Along with champagne and caviar, oysters are synonymous with luxury. This fennel cream is rich, but delicate enough that it doesn't mask the mollusks' briny flavor.
From: Celebrating the Seasons by John Littlewood

Serves 10 (2 each)


Ingredients
• Fennel cream (recipe follows)
• 1/4 cup finely grated fresh Parmesan or Asiago cheese
• 1/4 cup plus 2 tablespoons dry white bread crumbs
• 20 oysters, medium to large size


1. Make Fennel cream,

2. Make crust mixture by stirring together cheese and bread crumbs.

3. Preheat oven to 400°. Scrub oysters under running water and place on a baking pan.
Bake 6 minutes, or until a few oysters are open. Remove all oysters from oven. Shuck oysters (see Notes).

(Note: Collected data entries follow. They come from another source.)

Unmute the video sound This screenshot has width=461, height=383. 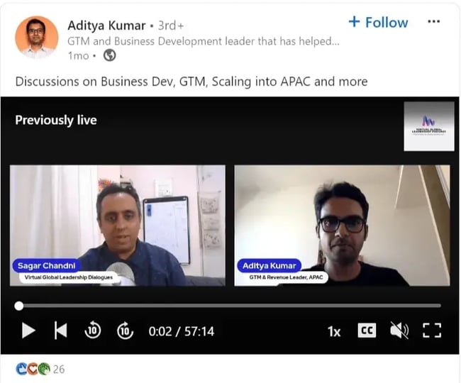pos(399,331)
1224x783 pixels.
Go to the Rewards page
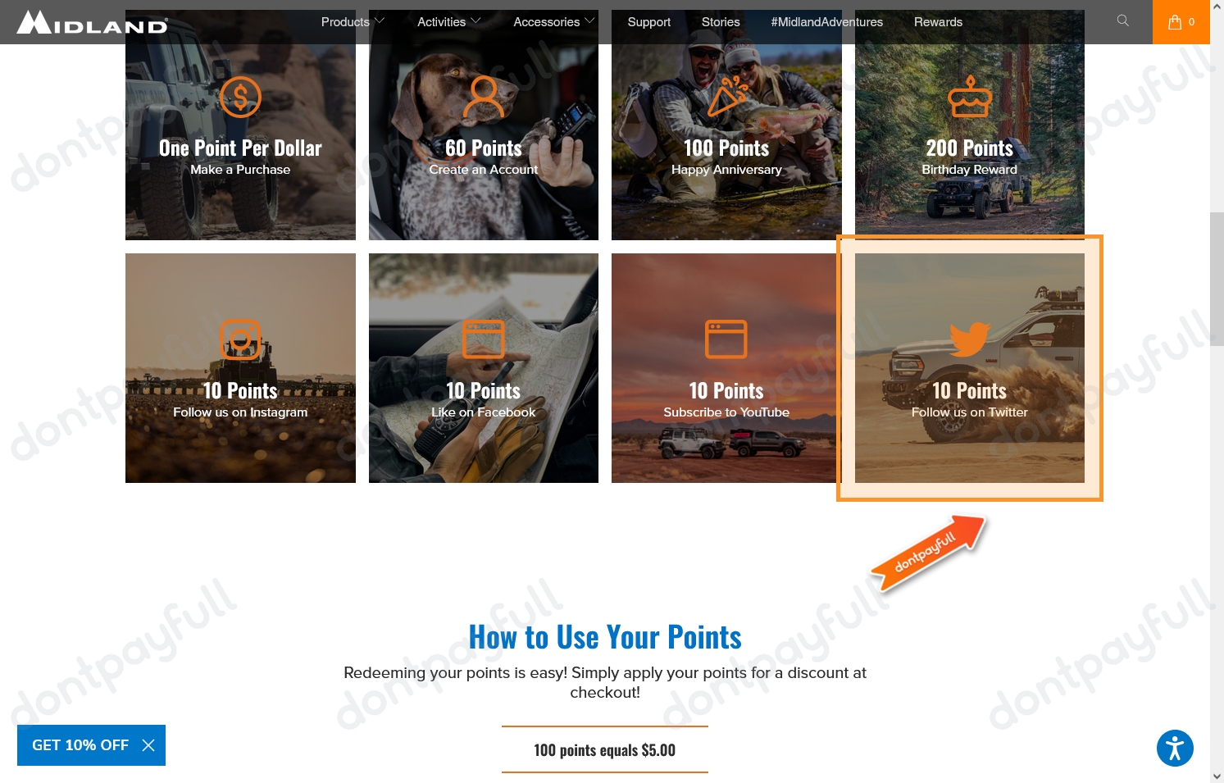click(938, 22)
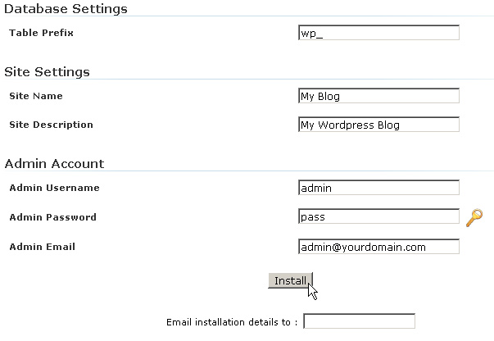The image size is (494, 341).
Task: Click the Admin Username label
Action: point(54,189)
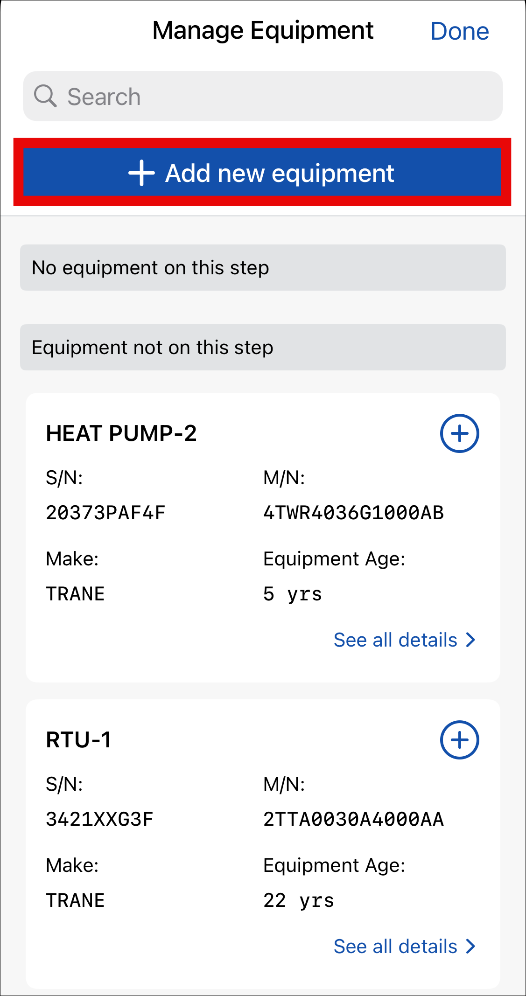Click model number 2TTA0030A4000AA
Screen dimensions: 526x996
coord(353,819)

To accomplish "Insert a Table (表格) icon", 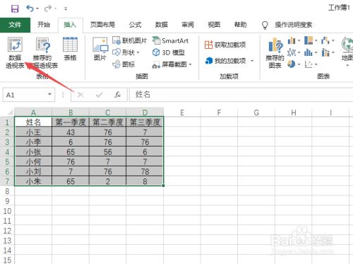I will point(70,45).
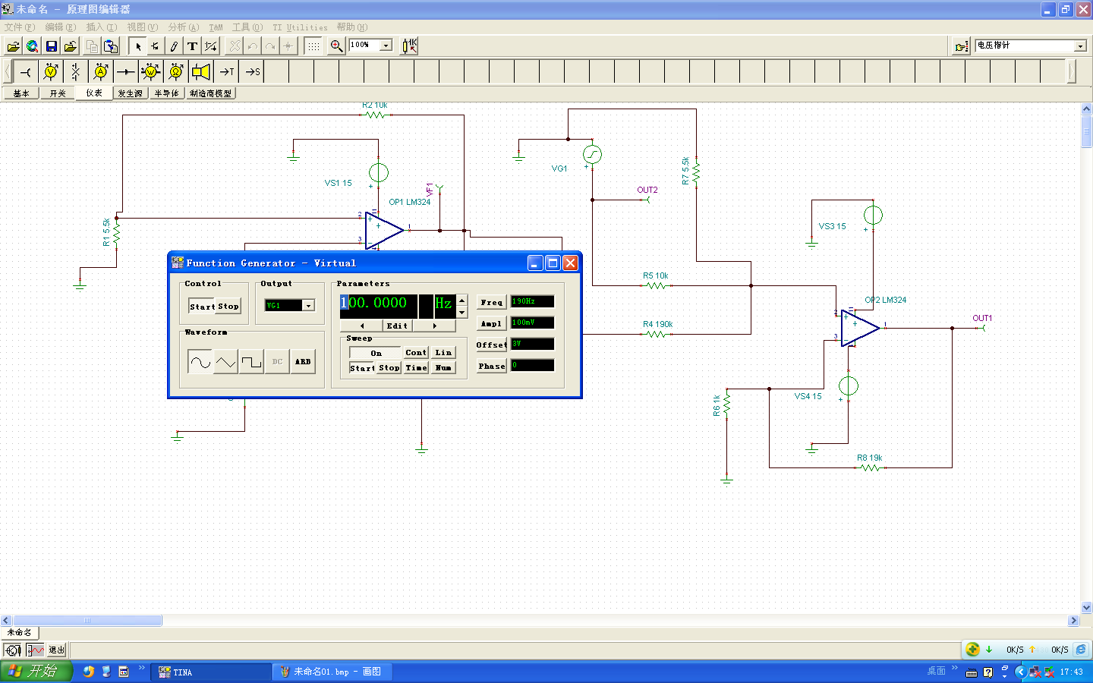Click the horizontal scrollbar thumb at bottom
This screenshot has height=683, width=1093.
click(87, 621)
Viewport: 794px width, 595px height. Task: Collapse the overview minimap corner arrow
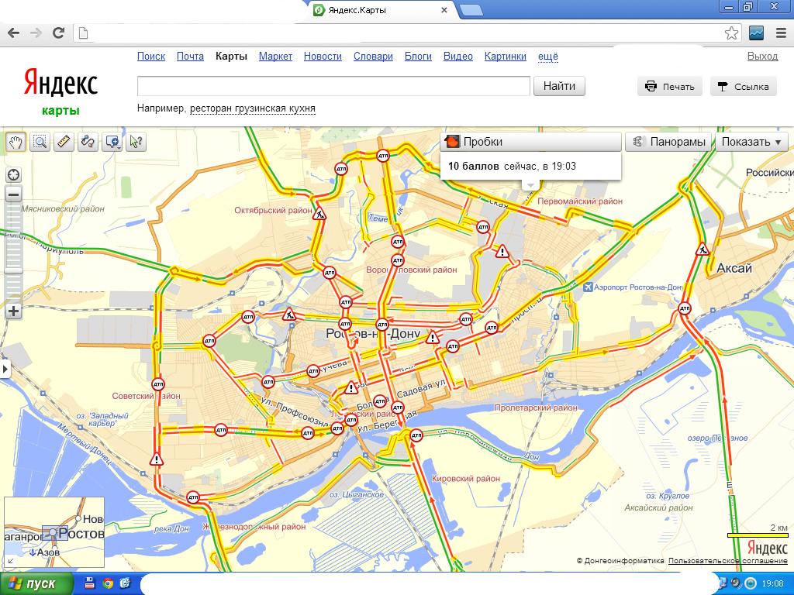tap(11, 561)
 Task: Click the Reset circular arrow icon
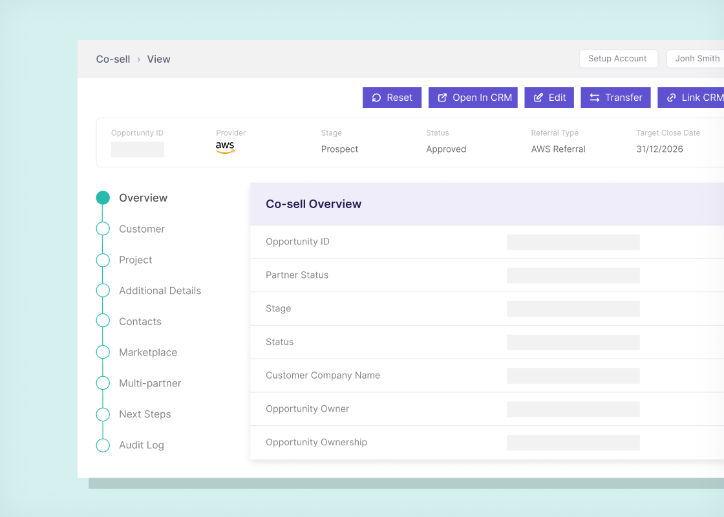[376, 98]
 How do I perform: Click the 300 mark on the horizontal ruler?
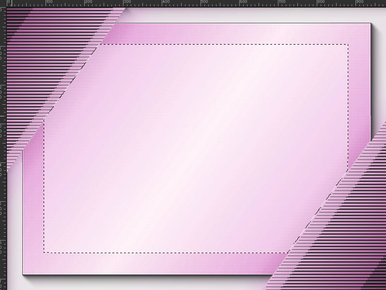click(124, 3)
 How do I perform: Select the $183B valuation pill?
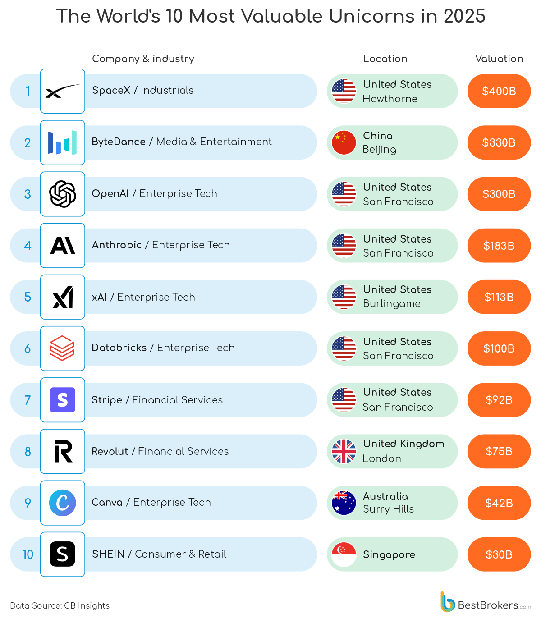(499, 246)
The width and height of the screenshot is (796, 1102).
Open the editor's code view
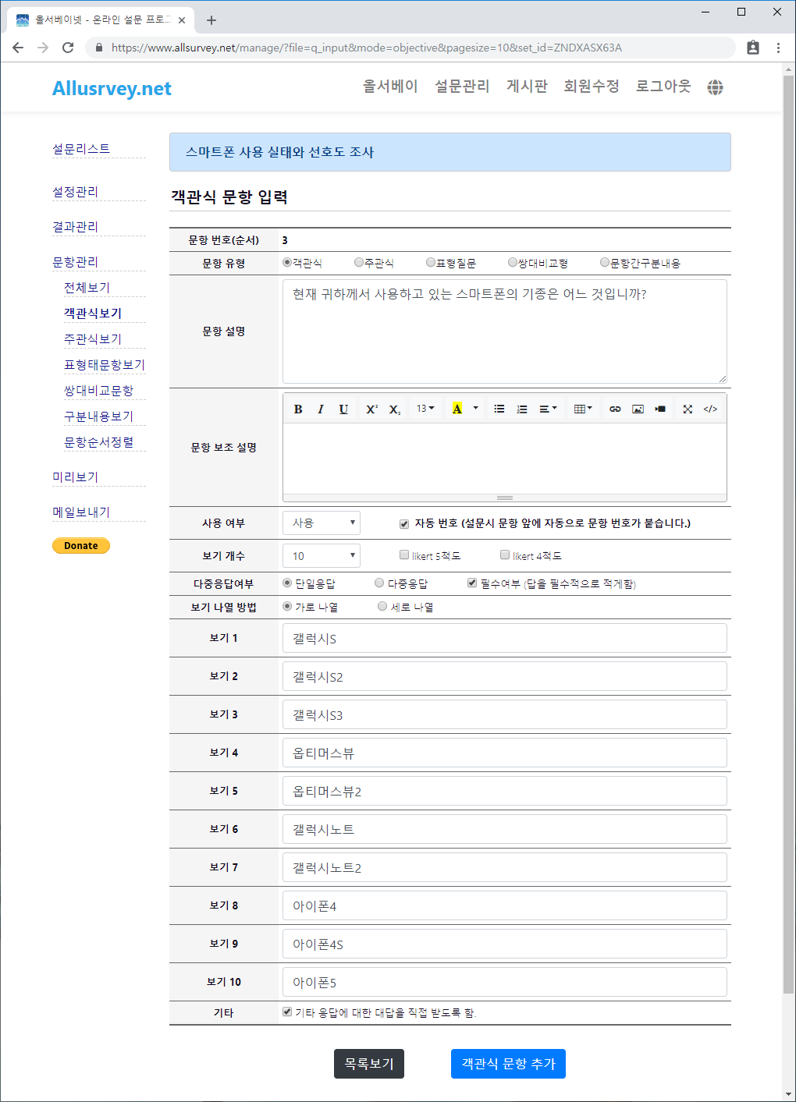(x=710, y=409)
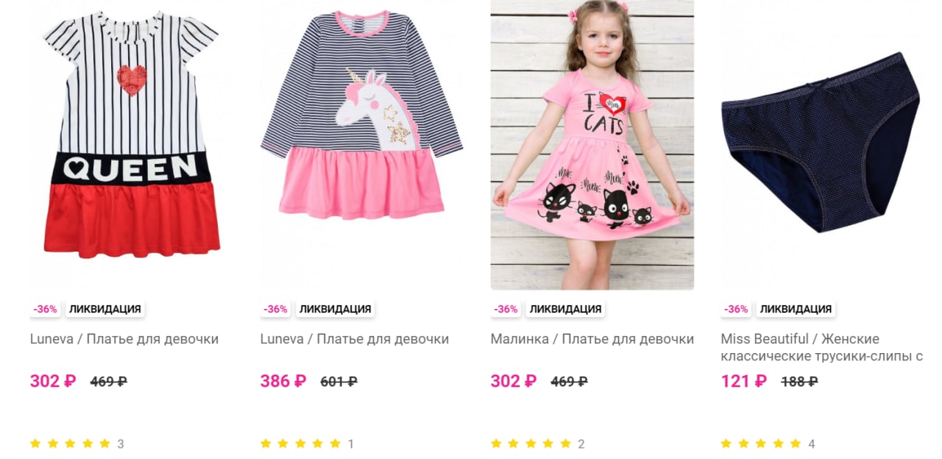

4. Place oysters on the half shell on a baking pan. Top each one with about a tablespoonful of the fennel cream, or enough to cover oyster completely. Top fennel cream with a big pinch of crust mixture. Bake 6 to 8 minutes, or until crust is lightly browned.

Notes:
• I prefer panko, or Japanese-style bread crumbs.
• Look for Hog Island, Fanny Bay, bluepoint, or Belon oysters,
• When shucking oysters, always use an oyster knife, wrap a towel around your left hand (or the hand holding the oyster), or wear a sturdy glove on that hand. Hold the oyster firmly on a stable surface while twisting the oyster knife into the "hinge" where the two shells come together. Once the knife is inside, sweep it around to free the oyster from its shell, then remove top shell. Sweep knife below the oyster to free it from bottom shell, or "cup," leaving oyster sitting in the cup. Remove any shell pieces.
• Rock salt can be used in this recipe either for baking or for presentation. For baking, fill the pan to a depth of Vi inch with rock salt and nestle oyster shells in salt. For presentation, spread a thin layer of rock salt in your serving dish and nestle oysters in the salt.
• If you want to splurge, top each oyster with a little caviar just before serving. Sturgeon, or "true," caviar ranges in quality and cost. From least to most expensive types, they are sevruga, osetra, and beluga.


FENNEL CREAM
Makes 1 1/4 cups

• 1/2 large fennel bulb, roughly chopped (about 1 cup)
• 3/4 cup whipping cream
• 1/4 cup water
• 2 cloves garlic
• 1/2 teaspoon kosher salt
• 1/4 teaspoon black pepper
• 2 teaspoons lemon juice
• 1 tablespoon chopped fennel leaves

1. Trim off root end of fennel bulb. Wash bulb and leaves. Remove leaves from stalks. Discard stalks. Chop leaves and set aside.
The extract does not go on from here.